### EXERCISE GOAL:
Please restate, word for word, the lines below that begin at the one with "600x747 pixels." and end at the one with "Given: Go to AADHAAR SERVICES section". Leave out all other lines.

### RECORDS TO USE:
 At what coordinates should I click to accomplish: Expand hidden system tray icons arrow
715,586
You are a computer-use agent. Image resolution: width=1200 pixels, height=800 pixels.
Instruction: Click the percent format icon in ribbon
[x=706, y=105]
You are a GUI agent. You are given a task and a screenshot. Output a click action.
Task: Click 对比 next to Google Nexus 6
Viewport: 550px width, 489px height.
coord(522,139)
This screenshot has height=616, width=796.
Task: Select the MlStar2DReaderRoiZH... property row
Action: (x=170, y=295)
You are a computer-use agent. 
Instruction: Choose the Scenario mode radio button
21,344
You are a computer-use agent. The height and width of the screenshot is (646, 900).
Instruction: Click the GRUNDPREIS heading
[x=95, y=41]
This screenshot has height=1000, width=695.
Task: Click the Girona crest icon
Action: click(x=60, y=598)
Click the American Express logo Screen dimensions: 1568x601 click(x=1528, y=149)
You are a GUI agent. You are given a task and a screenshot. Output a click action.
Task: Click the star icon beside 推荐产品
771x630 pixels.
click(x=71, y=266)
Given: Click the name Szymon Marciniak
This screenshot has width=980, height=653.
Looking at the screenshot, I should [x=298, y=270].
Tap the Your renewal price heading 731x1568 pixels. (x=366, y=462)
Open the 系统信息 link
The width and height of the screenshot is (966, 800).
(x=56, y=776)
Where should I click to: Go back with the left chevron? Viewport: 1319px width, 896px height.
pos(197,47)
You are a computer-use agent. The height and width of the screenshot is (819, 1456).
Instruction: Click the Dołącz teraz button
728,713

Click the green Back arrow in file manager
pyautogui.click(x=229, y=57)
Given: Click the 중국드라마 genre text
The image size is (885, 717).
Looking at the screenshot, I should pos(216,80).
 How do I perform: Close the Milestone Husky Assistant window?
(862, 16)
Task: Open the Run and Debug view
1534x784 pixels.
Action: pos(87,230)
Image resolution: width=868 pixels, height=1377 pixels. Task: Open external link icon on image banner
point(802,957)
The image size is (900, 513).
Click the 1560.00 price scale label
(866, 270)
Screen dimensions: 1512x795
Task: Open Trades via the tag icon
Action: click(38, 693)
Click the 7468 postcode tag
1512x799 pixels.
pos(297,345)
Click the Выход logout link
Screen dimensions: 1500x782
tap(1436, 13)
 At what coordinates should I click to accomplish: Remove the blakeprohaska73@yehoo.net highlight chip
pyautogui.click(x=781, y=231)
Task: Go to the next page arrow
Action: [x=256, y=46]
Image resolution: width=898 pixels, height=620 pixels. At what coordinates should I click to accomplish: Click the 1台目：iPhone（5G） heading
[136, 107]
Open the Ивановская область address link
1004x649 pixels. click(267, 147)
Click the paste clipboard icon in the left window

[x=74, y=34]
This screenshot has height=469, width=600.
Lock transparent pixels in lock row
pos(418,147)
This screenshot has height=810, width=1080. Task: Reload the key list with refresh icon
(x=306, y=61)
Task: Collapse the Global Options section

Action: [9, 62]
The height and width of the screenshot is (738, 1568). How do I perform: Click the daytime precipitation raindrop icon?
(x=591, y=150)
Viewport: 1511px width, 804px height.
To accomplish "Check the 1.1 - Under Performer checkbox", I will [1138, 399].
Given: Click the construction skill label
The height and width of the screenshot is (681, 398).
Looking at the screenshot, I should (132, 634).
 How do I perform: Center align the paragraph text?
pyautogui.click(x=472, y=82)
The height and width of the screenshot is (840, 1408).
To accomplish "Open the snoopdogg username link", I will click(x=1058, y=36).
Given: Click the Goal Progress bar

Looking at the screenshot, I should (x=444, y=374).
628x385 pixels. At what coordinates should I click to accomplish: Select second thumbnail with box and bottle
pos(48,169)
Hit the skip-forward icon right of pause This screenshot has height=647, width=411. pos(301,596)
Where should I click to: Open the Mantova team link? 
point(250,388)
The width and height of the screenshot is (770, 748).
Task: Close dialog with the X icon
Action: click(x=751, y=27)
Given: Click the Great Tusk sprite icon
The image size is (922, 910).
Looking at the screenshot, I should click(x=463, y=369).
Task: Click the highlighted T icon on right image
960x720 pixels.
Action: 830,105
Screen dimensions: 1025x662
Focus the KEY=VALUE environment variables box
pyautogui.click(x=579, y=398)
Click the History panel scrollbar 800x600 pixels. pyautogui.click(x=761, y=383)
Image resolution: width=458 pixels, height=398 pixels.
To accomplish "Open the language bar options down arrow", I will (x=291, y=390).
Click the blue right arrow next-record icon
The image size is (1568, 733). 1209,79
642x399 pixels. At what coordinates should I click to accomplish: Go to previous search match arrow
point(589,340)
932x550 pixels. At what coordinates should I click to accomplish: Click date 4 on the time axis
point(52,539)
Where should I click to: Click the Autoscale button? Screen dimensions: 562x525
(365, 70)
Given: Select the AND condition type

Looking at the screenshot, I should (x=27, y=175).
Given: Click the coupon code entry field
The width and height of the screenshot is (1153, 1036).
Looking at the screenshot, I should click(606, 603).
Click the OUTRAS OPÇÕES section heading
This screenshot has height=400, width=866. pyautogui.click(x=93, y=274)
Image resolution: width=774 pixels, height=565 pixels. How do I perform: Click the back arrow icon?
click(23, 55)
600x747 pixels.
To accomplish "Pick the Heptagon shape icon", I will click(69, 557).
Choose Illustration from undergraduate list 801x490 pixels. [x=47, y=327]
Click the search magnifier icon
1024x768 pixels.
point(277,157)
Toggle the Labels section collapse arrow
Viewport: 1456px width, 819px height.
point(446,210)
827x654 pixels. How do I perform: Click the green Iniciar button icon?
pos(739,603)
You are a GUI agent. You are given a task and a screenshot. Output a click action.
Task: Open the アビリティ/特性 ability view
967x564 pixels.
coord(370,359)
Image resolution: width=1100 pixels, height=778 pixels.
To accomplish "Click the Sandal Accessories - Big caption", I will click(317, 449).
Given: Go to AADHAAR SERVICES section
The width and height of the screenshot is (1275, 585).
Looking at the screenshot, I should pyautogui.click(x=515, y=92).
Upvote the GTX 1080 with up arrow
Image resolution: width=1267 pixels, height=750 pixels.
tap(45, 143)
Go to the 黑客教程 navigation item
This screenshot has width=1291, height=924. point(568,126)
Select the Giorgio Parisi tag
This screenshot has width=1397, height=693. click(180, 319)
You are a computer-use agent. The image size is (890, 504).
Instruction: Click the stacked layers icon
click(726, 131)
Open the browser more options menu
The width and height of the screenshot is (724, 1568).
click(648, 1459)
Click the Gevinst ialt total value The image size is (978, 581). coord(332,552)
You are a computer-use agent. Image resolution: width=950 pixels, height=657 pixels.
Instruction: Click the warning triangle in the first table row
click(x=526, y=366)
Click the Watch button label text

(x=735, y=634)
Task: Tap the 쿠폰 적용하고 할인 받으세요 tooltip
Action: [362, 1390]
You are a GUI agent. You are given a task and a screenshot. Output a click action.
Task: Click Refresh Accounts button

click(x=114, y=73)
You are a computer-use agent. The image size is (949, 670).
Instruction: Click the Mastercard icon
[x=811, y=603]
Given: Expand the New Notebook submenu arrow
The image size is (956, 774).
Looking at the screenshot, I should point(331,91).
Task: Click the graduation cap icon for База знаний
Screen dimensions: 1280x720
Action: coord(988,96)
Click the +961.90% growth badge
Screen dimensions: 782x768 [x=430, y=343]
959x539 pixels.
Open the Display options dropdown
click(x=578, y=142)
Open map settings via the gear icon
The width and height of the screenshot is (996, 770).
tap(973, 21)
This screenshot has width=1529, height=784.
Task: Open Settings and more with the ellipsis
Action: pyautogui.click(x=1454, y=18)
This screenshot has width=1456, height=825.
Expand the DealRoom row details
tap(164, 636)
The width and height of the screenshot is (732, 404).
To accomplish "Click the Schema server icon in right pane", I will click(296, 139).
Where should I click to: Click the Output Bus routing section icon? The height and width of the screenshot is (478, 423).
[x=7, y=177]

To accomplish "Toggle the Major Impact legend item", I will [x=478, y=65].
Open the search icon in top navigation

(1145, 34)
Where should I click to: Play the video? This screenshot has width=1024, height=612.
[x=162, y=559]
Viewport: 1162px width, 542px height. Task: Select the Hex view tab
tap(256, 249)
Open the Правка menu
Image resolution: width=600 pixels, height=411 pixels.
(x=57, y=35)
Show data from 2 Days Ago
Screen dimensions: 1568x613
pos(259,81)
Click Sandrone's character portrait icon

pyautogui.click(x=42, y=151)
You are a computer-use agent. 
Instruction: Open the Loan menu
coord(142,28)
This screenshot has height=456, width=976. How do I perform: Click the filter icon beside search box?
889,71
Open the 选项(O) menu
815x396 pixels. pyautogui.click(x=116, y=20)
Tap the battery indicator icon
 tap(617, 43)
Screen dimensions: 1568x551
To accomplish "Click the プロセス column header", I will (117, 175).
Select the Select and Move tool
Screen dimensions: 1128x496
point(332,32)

### WRITTEN ANSWER:
600x747 pixels.
To accomplish "Pick the Heptagon shape icon", I will click(69, 557).
Choose Illustration from undergraduate list 801x490 pixels. [x=47, y=327]
Click the search magnifier icon
1024x768 pixels.
point(277,157)
Toggle the Labels section collapse arrow
Viewport: 1456px width, 819px height.
point(446,210)
827x654 pixels. How do I perform: Click the green Iniciar button icon?
pos(739,603)
You are a GUI agent. You are given a task and a screenshot. Output a click action.
Task: Open the アビリティ/特性 ability view
967x564 pixels.
coord(370,359)
Image resolution: width=1100 pixels, height=778 pixels.
To accomplish "Click the Sandal Accessories - Big caption", I will click(317, 449).
Given: Go to AADHAAR SERVICES section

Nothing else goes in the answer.